Abstract:  The Asian tiger mosquito, Aedes albopictus, is a non-native species to North America and is known to be highly invasive with an ability to vector up to 27 different arboviruses. Since female mosquitoes feed on both sugar and blood to survive, understanding the tendencies for sugar feeding could explain the differences in the abundance of invasive mosquito populations. Past studies have shown that temperature plays an important role in the distribution of vector borne diseases, but it has not been discovered whether other environmental factors such as sugar availability is a limiting resource for mosquito populations. Some species have evolutionarily adapted to low sugar resources, meaning they primarily feed on blood. However, little is known about the sugar feeding habits of Aedes albopictus. We collected A. albopictus from nine field sites classified as suburban, urban and rural based on percentage of impervious surface. A backpack aspirator was used to collect mosquitoes that were then frozen and identified by sex and species.
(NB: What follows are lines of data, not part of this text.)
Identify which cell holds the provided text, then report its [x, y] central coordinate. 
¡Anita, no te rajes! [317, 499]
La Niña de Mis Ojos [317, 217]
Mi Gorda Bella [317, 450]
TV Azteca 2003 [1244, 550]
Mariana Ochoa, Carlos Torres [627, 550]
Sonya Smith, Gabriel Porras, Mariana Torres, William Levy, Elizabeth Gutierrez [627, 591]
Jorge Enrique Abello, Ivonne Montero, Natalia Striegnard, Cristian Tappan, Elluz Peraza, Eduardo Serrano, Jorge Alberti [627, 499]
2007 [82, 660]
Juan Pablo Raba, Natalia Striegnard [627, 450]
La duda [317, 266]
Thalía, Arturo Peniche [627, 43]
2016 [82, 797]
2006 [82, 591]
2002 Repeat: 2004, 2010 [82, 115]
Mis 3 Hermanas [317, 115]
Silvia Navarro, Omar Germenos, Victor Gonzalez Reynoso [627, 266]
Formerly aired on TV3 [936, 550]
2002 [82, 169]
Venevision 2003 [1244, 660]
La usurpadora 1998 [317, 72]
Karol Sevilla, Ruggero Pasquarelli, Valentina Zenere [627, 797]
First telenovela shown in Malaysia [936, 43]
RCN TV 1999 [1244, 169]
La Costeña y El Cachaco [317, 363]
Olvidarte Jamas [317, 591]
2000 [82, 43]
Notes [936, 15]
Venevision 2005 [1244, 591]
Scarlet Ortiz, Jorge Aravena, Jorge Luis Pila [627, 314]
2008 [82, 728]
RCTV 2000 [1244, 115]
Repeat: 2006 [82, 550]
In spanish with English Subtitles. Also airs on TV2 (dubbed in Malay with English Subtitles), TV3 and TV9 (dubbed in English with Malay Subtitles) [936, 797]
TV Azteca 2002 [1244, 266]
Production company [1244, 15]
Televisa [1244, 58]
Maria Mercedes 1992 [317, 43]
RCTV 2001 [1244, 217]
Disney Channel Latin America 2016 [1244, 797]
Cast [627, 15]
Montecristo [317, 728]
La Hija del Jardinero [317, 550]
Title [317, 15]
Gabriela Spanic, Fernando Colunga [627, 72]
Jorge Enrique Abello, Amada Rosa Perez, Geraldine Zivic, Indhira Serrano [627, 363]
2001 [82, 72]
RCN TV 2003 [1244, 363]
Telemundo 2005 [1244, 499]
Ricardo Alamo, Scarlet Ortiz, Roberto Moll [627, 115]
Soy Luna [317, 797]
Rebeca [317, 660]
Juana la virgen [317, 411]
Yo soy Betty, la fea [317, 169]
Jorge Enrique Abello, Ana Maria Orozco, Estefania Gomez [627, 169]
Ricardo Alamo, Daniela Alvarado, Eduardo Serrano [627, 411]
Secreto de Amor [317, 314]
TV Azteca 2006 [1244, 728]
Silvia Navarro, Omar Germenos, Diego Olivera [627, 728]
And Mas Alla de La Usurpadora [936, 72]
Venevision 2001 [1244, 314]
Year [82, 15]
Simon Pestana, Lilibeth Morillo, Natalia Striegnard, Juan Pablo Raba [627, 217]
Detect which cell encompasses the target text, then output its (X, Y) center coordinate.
A total of 90 female A. albopictus mosquitoes were collected, 30 from each land use type. Using homogenized solution of each individual mosquito, colorimetric sugar assays were performed with serial dilutions to determine relative sugar content per mosquito. The absorbance values of these solution were read through a spectrophotometer. At the 1:4 dilution values, urban sites have the greatest overall amount of sugar followed by rural and suburban land uses. There is evidence that mosquitoes in Aedes albopictus females do sugar-feed and that there are differences between sugar contents across land use types. However, a negative relationship was found between absorbance and concentration values across sites. This could be due to a potential chemical inhibitor formed with highly concentrated mosquito dilutions not allowing complete reading of absorbance values and determination of sugar content.